The statutes of Robert E. Lee, G. T. Beauregard, Jefferson Davis and the Liberty Monument are scheduled to take their new position either in a museum or a War Park that will put the statutes in their proper context according to the Council. The place where the statutes once stood called Lee Circle will go back to its original name, Tivoli Circle.
The vote to remove the statutes was not unanimous by the City Council. The dissenting opinion was that the statutes should remain in place with an educational focus telling the story behind the statutes. However, the overwhelming opinion was that such an honor should not go to individuals who echoed the sentiments of inequality and racism that denied African Americans the right to life, liberty and the pursuit of happiness.

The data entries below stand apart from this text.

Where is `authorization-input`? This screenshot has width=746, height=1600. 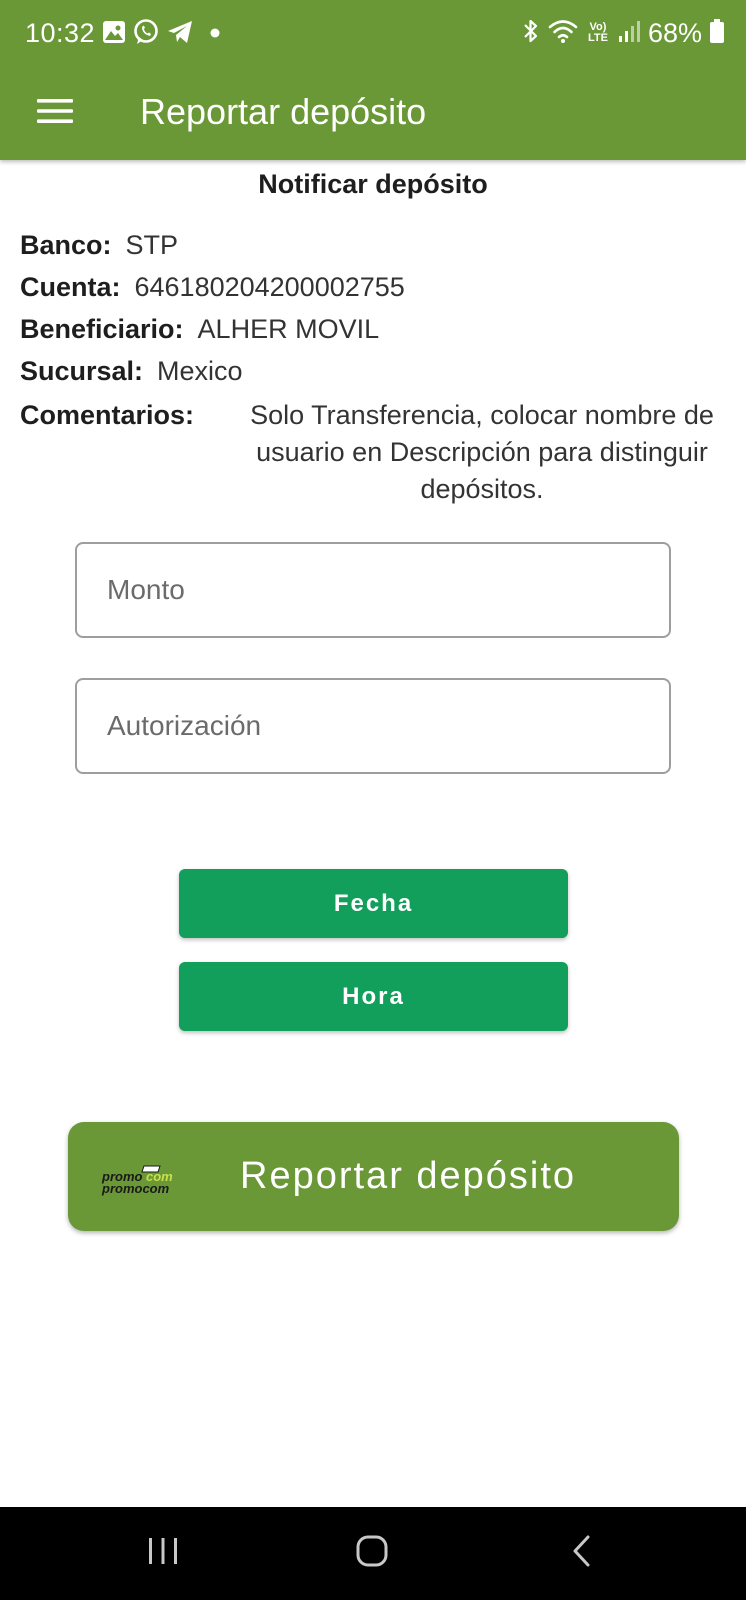
authorization-input is located at coordinates (373, 726). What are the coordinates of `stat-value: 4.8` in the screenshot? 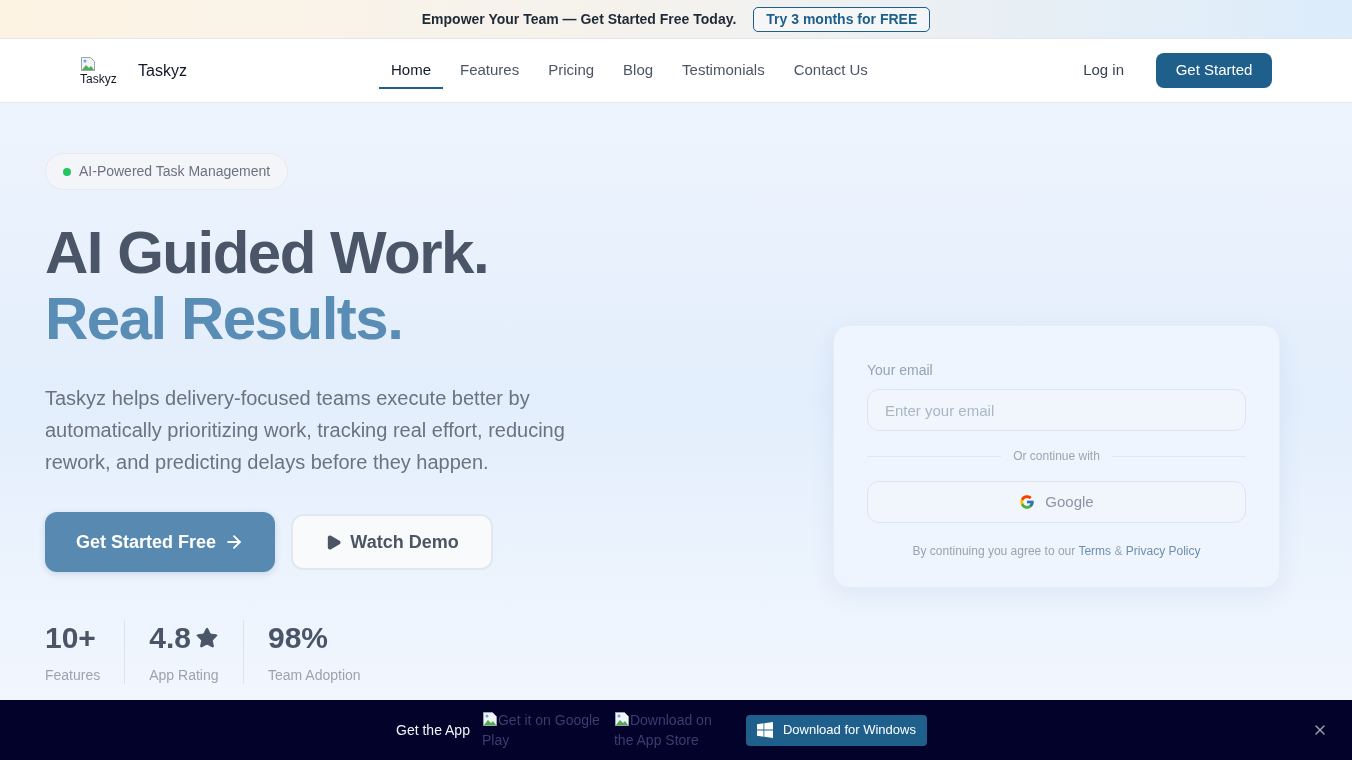 It's located at (170, 638).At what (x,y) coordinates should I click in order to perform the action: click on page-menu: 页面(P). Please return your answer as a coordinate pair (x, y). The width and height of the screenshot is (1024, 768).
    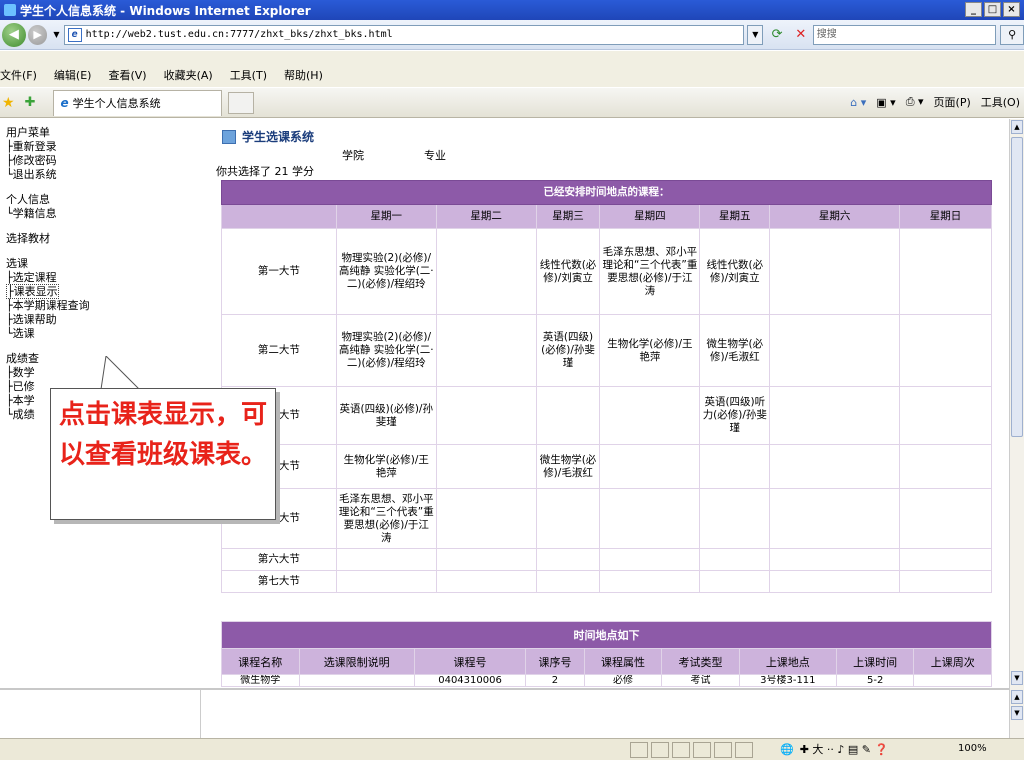
    Looking at the image, I should click on (952, 102). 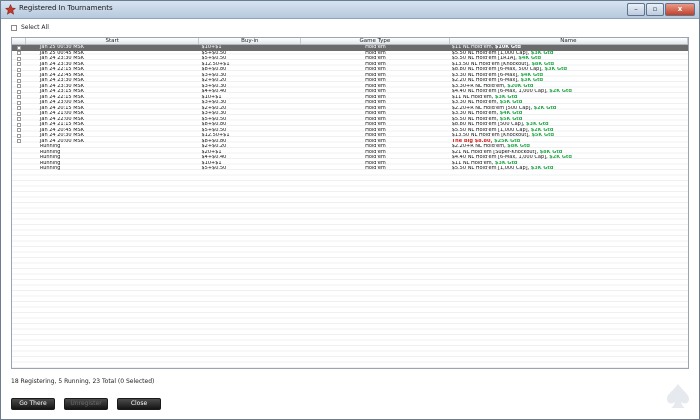 What do you see at coordinates (14, 28) in the screenshot?
I see `select-all-checkbox` at bounding box center [14, 28].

Mayor Landrieu proposed and championed the removal of the statutes encouraging the City Council to remove symbols he described as a “perversion of history”. There are many states with the same perversion of history if you will – my home state of Virginia being one. We have a number of those gentlemen who stood on the wrong side of history standing on the streets of Old Town Virginia and some other places. We even have a highway named Jefferson Davis Highway. Perhaps, Governor McAuliffe or newly elected Alexandria City Mayor, Allison Silberberg, could take a page out of Mayor Landrieu’s playbook. Trivia question: If Terry McAuliffe and Mitch Landrieu pitched their hats in the ring for the POTUS job who do you think would get the most mileage?